Sad child
Sad little girl in black and white

“Ultimately we’re working with kids, in a position of power, it’s common sense to protect them.”

The Oxfam Sex Scandal: are there any lessons learned, or are charities still putting vulnerable populations at risk by not requiring a simple background check? | Joshua Lowe  

The Oxfam Sex Scandal of 2017 brought increased scrutiny onto the aid industry when a country head of operations in Haiti along with others was found to be soliciting prostitutes.  

What added to the scandal was the fact that this had been reported to Oxfam heads and others knew within the sector were well aware of what was happening and that it had happened before when the head of operations, Roland Van Hauwermeire, had worked for other aid agencies. 

Paedophiles using the aid industry isn’t a new phenomenon. In 1999, the UK’s National Crime Agency warned that the scale of the problem of paedophiles in the aid industry is on the same level as sex tourism. In fact, the National Crime Agency estimates that 3% of males in the UK have paedophilic tendencies.  

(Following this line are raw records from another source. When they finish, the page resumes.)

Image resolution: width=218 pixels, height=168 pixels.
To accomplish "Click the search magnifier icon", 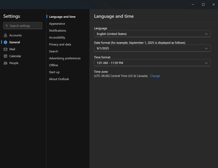I will [7, 26].
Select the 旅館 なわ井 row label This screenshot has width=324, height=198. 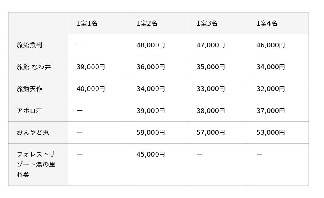coord(34,67)
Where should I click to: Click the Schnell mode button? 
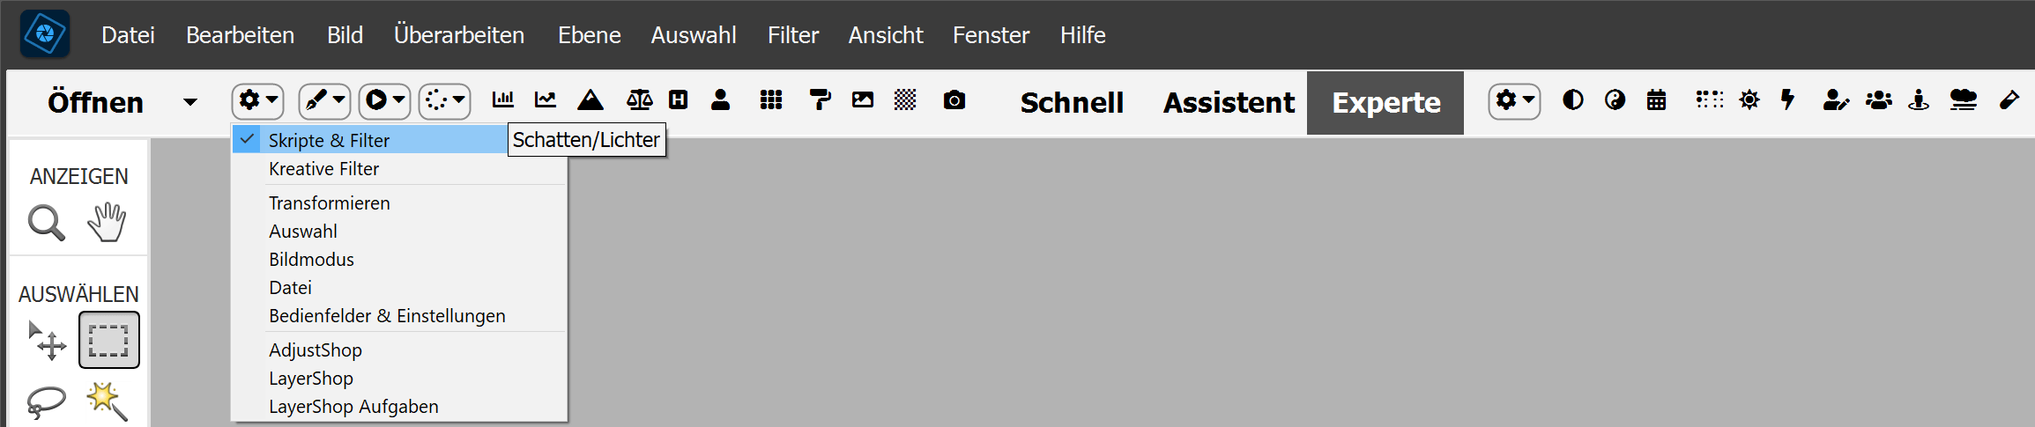point(1072,103)
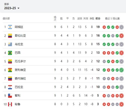This screenshot has width=126, height=111.
Task: Click Brazil's latest match loss icon
Action: 121,53
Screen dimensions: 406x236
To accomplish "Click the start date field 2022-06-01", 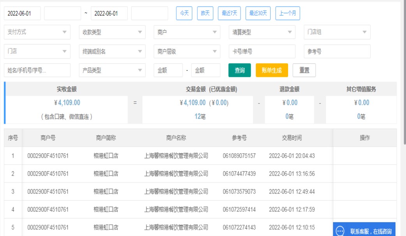I will 22,13.
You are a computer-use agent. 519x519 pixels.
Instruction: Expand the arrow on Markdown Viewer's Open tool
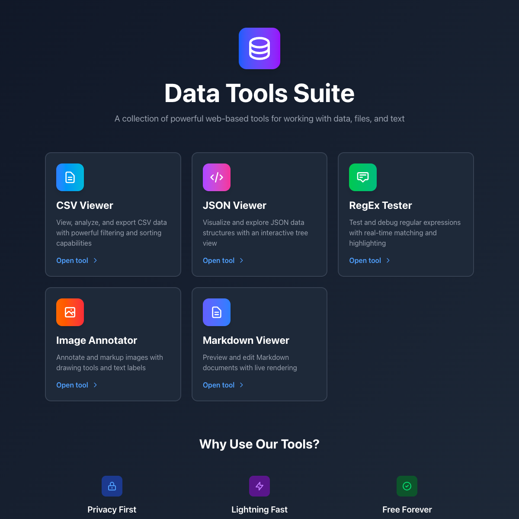[x=242, y=385]
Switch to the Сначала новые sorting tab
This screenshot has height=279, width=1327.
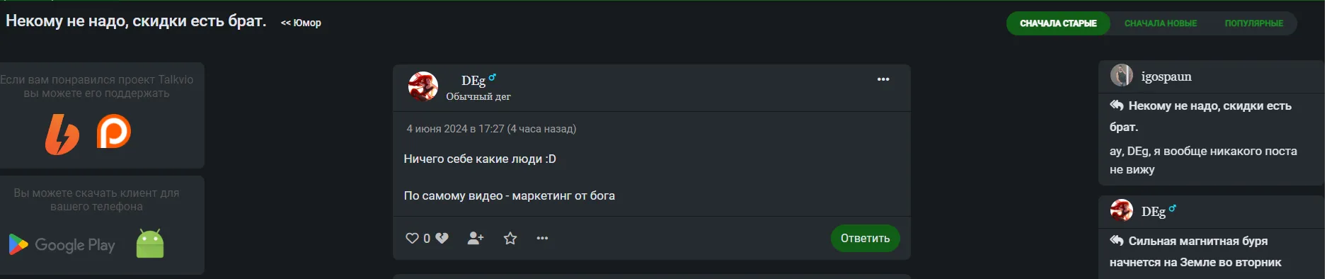(x=1161, y=23)
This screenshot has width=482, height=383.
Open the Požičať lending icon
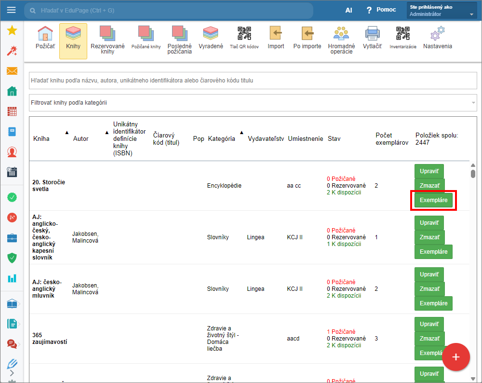point(45,39)
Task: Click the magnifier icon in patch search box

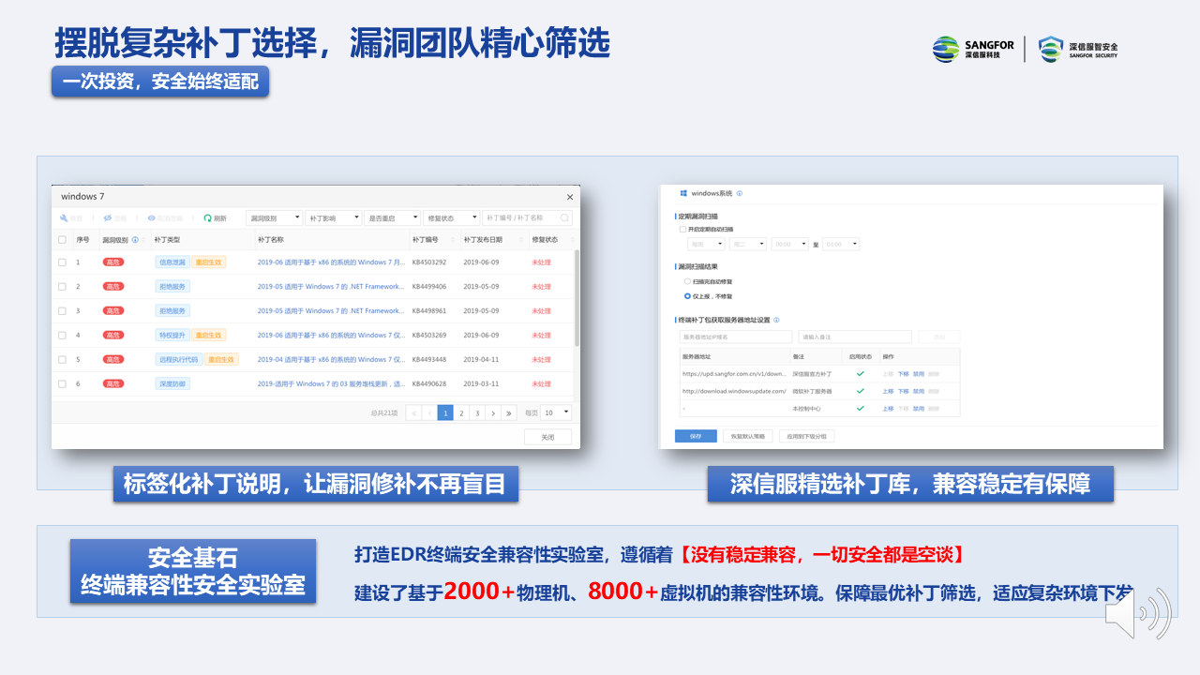Action: [564, 218]
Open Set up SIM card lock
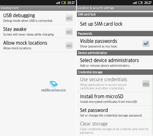Screen dimensions: 153x136 click(x=115, y=24)
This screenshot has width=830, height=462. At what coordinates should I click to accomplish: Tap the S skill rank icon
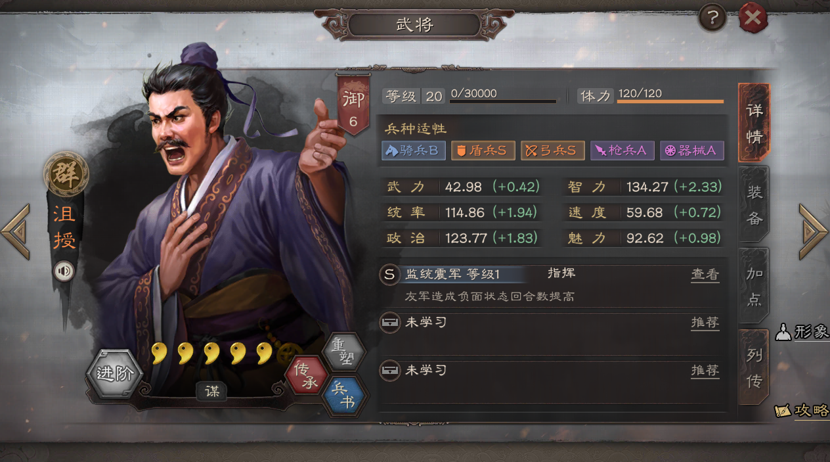pos(390,275)
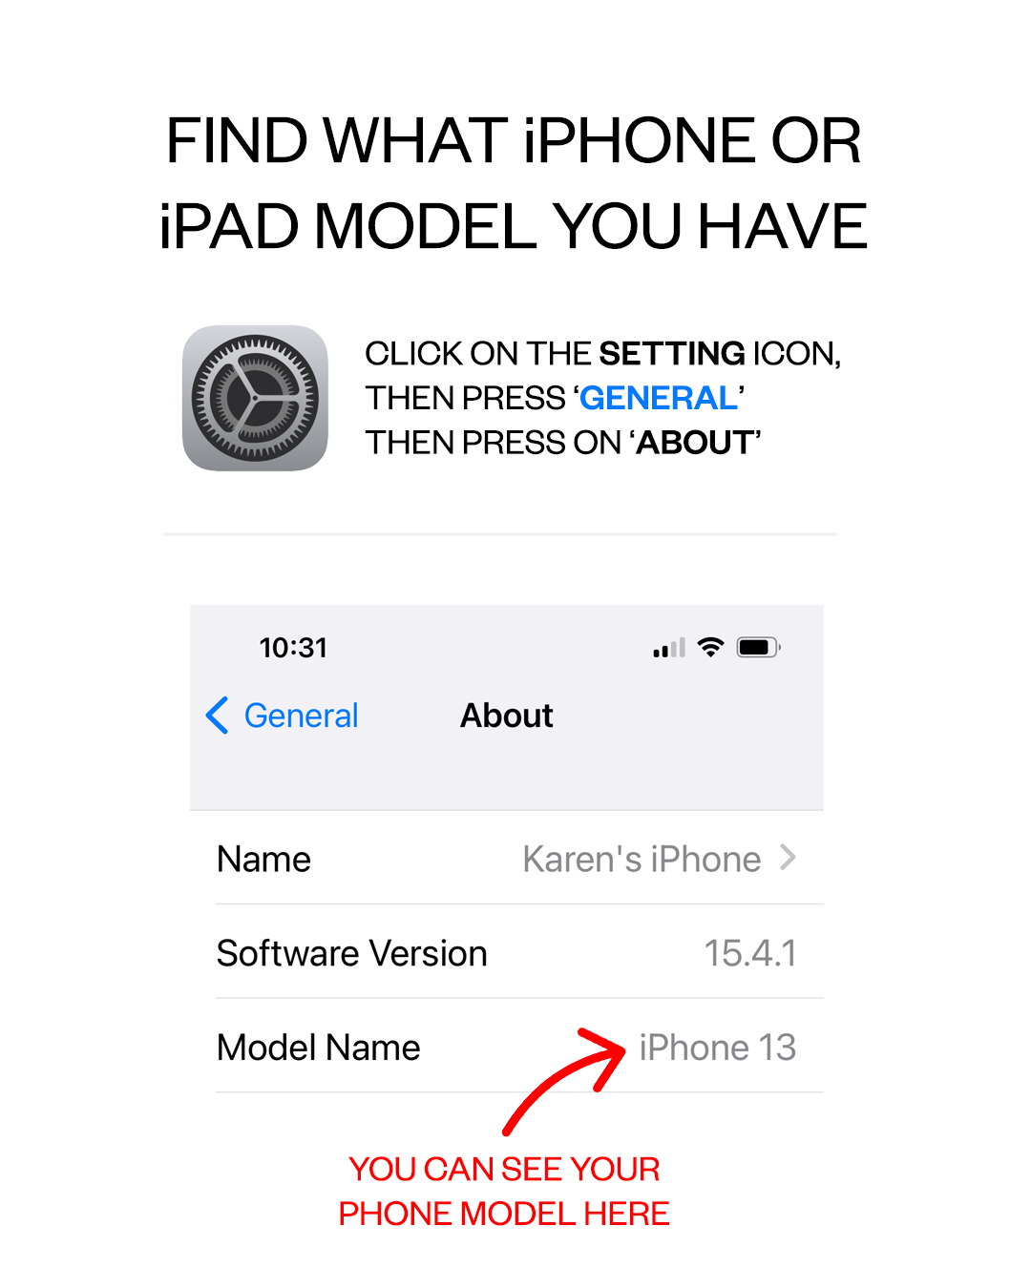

While it’s reported that a majority of these men wouldn’t act upon these urges, this does present an issue for charities who work with vulnerable people and children abroad. This is in part as laws and police forces in the UK become more encompassing and better at finding sex offenders, they have realized it is easier to get away with these abuses abroad. 

The United Nations (UN), which often contracts aid organizations to work for it, has been continually accused of abuse. In 2016 alone. UN peacekeeper and staff carried out 145 cases of sexual exploitation against 311 victims, of which the UN reported that a large number of these victims were children.  

Peacekeepers are often called blue helmets, for obvious reasons.

While these numbers are large and an increase from 2015, the UN attributes some of the surge in reports due to calls for “strengthening of measures designed to encourage victims to come forward.” The UN is by their own admission “certain that not all cases are reported.” 

If these are, in fact, only a fraction of the actual cases, these numbers are probably the tip of the iceberg when it comes to sex abuse perpetrated by the UNN especially since that report and those numbers only account for crimes committed by one branch of the UN, peacekeepers.  

To High-Level Meeting on the United Nations Response to Sexual Exploitation and Abuse Ban Ki Moon, a former secretary-general to the United Nations said: “First, sexual exploitation and abuse is not a problem of peacekeeping, it is a problem of the entire United Nations.” 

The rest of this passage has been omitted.